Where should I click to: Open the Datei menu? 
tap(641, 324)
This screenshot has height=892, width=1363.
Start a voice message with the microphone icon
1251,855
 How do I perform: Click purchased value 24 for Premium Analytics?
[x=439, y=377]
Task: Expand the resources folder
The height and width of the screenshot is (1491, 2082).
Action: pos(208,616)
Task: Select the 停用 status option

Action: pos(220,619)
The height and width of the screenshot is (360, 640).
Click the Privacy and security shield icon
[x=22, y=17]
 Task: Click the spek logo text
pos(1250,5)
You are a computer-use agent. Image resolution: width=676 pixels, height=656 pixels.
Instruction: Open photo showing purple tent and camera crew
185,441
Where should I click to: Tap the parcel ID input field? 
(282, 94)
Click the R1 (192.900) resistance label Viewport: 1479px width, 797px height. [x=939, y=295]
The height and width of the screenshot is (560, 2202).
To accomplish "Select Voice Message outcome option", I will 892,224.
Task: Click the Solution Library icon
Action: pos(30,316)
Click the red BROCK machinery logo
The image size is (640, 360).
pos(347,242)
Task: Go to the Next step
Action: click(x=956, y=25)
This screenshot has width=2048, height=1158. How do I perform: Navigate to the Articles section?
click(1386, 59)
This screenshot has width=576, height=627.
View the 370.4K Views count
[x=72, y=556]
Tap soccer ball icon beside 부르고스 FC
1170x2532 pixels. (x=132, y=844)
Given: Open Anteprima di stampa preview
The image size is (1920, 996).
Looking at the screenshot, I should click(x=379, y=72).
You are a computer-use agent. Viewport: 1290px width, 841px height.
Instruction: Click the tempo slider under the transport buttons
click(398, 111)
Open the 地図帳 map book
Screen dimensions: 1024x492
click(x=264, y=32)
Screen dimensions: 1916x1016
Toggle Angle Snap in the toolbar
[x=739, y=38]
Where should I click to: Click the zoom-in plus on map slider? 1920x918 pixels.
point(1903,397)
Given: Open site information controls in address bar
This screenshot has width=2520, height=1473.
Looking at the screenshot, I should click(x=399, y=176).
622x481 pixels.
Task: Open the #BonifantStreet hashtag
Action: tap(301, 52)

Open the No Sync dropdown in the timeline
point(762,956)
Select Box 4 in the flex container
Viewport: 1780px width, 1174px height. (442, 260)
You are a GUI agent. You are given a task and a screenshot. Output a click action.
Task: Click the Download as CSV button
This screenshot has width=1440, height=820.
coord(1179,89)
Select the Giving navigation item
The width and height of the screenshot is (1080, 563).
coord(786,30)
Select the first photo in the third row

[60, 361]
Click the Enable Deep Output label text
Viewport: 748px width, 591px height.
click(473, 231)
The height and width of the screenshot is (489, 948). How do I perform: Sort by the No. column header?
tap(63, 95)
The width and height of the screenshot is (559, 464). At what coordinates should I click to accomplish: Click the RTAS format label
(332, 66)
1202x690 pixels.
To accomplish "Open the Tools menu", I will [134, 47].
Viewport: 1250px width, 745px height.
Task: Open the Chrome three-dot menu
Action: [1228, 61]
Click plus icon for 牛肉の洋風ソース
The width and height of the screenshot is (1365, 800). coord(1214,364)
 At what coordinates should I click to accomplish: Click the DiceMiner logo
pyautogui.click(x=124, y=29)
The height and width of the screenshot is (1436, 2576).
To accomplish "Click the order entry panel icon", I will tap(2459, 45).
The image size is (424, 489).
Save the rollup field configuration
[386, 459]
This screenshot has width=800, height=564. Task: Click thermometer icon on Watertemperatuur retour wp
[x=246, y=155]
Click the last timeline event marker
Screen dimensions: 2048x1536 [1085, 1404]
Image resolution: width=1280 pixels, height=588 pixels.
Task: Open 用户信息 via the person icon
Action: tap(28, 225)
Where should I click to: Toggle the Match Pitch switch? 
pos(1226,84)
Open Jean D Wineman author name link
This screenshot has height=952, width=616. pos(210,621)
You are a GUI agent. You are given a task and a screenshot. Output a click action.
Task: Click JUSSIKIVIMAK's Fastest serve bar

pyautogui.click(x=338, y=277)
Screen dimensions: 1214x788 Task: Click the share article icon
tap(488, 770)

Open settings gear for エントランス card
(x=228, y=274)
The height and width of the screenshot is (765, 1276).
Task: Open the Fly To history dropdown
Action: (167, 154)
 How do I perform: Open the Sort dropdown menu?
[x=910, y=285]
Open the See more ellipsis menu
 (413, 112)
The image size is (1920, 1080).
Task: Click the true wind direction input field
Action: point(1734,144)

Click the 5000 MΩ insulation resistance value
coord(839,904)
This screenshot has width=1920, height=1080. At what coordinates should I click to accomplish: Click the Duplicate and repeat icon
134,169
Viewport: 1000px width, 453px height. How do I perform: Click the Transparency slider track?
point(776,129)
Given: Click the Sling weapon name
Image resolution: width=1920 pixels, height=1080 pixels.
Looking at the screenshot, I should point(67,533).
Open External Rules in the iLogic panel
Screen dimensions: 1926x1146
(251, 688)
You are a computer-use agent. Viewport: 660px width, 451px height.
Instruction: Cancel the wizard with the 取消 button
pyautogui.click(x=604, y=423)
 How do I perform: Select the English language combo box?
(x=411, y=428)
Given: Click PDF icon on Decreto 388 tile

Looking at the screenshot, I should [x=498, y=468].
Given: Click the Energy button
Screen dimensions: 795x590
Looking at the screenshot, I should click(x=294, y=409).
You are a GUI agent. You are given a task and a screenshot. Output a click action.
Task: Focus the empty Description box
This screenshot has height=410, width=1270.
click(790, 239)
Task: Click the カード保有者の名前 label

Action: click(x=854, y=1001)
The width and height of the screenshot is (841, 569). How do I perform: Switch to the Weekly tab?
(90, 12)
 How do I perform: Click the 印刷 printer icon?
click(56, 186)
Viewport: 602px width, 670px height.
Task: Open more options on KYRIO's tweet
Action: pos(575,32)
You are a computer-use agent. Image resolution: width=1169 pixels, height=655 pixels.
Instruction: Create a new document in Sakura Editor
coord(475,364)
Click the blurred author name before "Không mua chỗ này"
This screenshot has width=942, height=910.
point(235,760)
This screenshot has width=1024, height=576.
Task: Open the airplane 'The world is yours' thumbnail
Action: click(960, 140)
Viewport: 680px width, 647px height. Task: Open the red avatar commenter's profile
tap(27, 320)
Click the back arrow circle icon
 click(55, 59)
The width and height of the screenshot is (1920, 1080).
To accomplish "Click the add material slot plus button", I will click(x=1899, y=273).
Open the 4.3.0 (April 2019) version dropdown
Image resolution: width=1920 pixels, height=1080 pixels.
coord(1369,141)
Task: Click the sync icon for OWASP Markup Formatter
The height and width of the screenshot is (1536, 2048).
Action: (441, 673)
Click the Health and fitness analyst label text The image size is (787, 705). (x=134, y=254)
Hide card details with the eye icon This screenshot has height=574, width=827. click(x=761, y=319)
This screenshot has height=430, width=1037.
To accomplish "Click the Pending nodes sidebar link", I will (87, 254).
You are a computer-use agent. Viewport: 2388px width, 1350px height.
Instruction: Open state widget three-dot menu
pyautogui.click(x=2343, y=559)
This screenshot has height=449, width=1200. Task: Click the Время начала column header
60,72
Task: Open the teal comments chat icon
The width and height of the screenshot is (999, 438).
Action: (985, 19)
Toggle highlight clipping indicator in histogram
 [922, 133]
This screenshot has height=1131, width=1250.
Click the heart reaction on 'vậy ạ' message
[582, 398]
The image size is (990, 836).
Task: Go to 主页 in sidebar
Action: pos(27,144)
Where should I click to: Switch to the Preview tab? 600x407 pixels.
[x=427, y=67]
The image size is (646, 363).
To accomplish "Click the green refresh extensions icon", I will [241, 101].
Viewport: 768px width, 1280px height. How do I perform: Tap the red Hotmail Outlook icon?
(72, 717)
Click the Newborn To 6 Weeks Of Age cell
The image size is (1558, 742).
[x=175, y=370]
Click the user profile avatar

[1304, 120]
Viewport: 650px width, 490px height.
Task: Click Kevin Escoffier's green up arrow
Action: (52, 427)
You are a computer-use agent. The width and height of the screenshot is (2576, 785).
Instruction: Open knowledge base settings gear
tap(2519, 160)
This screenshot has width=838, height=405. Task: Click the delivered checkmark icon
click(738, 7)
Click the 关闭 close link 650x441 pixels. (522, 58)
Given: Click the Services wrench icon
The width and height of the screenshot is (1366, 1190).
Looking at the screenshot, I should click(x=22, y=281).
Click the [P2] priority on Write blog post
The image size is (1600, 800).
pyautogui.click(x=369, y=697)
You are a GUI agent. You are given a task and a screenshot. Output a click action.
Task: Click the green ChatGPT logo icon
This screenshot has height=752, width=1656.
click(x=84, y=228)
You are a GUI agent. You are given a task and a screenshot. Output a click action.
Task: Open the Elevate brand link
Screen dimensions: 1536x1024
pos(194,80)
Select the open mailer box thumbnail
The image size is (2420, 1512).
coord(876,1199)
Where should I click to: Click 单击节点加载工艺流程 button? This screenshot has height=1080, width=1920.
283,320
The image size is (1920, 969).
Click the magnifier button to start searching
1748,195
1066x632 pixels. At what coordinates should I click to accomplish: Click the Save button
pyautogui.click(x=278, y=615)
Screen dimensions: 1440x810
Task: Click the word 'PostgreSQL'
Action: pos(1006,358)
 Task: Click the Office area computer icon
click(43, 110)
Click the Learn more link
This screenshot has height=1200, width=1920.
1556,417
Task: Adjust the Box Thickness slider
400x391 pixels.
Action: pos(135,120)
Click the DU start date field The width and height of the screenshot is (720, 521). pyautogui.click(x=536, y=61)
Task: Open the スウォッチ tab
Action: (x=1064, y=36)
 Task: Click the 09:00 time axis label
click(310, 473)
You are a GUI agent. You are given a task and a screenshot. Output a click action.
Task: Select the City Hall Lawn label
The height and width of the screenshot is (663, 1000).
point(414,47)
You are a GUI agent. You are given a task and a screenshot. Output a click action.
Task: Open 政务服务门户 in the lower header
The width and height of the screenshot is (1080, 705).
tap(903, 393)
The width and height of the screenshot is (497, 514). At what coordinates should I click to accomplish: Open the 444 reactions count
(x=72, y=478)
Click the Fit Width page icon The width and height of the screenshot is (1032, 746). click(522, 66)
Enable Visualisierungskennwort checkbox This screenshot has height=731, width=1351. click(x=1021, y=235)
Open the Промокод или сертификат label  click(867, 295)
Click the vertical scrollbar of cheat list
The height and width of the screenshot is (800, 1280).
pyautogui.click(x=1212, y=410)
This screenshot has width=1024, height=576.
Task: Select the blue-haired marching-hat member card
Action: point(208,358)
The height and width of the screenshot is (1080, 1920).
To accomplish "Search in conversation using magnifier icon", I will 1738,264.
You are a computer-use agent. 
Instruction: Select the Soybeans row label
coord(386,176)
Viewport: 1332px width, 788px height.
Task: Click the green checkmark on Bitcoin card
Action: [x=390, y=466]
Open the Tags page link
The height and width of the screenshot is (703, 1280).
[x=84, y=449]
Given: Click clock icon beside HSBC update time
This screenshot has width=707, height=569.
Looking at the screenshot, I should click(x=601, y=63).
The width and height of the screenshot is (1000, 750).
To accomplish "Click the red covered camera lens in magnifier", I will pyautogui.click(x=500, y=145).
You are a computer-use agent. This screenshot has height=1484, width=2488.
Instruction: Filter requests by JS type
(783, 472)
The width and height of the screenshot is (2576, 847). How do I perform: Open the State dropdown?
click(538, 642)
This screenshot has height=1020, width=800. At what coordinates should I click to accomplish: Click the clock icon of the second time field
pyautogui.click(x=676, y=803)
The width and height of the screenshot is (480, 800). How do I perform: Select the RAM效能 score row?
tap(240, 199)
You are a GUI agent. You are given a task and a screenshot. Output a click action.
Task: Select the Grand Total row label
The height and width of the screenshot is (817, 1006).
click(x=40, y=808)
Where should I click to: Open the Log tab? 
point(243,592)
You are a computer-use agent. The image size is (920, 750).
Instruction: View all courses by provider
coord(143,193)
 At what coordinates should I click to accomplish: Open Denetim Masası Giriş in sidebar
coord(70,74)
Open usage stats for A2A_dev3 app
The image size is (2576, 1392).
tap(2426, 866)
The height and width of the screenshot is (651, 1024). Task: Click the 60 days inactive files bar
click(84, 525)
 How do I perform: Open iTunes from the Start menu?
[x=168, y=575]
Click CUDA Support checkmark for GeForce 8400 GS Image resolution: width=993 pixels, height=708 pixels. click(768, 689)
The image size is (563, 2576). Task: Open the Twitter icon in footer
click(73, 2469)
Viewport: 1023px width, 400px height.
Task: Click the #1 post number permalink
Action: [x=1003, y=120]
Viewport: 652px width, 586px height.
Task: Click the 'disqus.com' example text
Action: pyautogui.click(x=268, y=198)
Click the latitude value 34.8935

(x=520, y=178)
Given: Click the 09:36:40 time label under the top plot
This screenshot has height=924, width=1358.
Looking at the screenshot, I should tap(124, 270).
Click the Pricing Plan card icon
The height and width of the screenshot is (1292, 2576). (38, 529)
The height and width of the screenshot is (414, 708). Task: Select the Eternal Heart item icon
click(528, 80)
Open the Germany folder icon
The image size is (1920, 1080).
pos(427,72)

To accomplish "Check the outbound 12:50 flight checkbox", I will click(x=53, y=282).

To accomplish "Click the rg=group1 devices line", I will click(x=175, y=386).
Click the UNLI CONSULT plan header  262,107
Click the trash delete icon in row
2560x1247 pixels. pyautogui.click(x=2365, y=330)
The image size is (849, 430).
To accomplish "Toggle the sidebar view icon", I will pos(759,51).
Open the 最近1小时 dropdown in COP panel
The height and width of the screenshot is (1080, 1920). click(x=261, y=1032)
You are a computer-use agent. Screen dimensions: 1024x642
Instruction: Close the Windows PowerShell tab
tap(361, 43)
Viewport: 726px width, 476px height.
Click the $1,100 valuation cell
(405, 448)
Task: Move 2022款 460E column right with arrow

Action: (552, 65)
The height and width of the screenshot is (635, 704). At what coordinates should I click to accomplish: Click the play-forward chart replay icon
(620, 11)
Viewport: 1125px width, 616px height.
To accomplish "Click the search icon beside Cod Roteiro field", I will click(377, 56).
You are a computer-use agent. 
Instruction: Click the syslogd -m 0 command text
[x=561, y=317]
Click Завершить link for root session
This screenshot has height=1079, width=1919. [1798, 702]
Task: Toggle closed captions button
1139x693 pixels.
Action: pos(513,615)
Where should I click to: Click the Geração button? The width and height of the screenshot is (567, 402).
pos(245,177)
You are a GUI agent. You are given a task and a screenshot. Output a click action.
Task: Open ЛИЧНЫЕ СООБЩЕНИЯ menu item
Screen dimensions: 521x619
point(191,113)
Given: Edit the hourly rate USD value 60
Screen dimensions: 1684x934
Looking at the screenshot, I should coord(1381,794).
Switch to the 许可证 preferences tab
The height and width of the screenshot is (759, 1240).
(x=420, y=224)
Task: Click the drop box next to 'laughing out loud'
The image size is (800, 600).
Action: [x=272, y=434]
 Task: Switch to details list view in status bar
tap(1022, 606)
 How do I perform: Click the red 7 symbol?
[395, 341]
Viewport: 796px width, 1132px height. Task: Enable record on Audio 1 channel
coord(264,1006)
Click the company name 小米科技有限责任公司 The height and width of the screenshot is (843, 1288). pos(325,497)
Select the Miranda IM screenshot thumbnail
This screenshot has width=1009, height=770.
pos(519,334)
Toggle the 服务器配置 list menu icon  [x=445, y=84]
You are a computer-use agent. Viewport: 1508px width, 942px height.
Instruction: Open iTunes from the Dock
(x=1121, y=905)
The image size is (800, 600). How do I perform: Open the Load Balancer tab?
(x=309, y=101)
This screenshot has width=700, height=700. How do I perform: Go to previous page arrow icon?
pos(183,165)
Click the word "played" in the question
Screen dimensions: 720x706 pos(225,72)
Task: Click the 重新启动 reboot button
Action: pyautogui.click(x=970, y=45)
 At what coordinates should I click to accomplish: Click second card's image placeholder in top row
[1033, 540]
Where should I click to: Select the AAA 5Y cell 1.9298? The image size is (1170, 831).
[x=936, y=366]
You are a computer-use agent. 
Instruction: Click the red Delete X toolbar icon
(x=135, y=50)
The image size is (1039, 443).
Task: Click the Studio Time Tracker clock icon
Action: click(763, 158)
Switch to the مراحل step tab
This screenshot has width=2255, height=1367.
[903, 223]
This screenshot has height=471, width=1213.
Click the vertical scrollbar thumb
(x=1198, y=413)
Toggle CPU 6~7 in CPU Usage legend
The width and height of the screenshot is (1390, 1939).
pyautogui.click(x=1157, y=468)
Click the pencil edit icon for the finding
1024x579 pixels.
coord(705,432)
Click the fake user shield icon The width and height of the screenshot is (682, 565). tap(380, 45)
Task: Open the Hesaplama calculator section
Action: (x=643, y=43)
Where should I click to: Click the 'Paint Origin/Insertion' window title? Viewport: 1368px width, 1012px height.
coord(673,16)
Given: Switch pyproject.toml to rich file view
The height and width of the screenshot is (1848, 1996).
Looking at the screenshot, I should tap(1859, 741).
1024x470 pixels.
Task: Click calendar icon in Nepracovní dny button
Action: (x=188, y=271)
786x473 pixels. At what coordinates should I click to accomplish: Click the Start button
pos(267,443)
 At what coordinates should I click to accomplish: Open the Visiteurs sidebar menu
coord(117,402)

# JOB
Change "screenshot" to "capture" in the rows starting with the line that contains "Task: Open the teal comments chat icon" and going on through the line that contains "Action: (52, 427)", leaving everything else unchanged.

# EXERCISE RESPONSE
Task: Open the teal comments chat icon
The width and height of the capture is (999, 438).
Action: (985, 19)
Toggle highlight clipping indicator in histogram
 [922, 133]
This capture has height=1131, width=1250.
Click the heart reaction on 'vậy ạ' message
[582, 398]
The image size is (990, 836).
Task: Go to 主页 in sidebar
Action: pos(27,144)
Where should I click to: Switch to the Preview tab? 600x407 pixels.
[x=427, y=67]
The image size is (646, 363).
To accomplish "Click the green refresh extensions icon", I will [241, 101].
Viewport: 768px width, 1280px height. How do I perform: Tap the red Hotmail Outlook icon?
(72, 717)
Click the Newborn To 6 Weeks Of Age cell
The image size is (1558, 742).
[x=175, y=370]
Click the user profile avatar

[1304, 120]
Viewport: 650px width, 490px height.
Task: Click Kevin Escoffier's green up arrow
Action: (52, 427)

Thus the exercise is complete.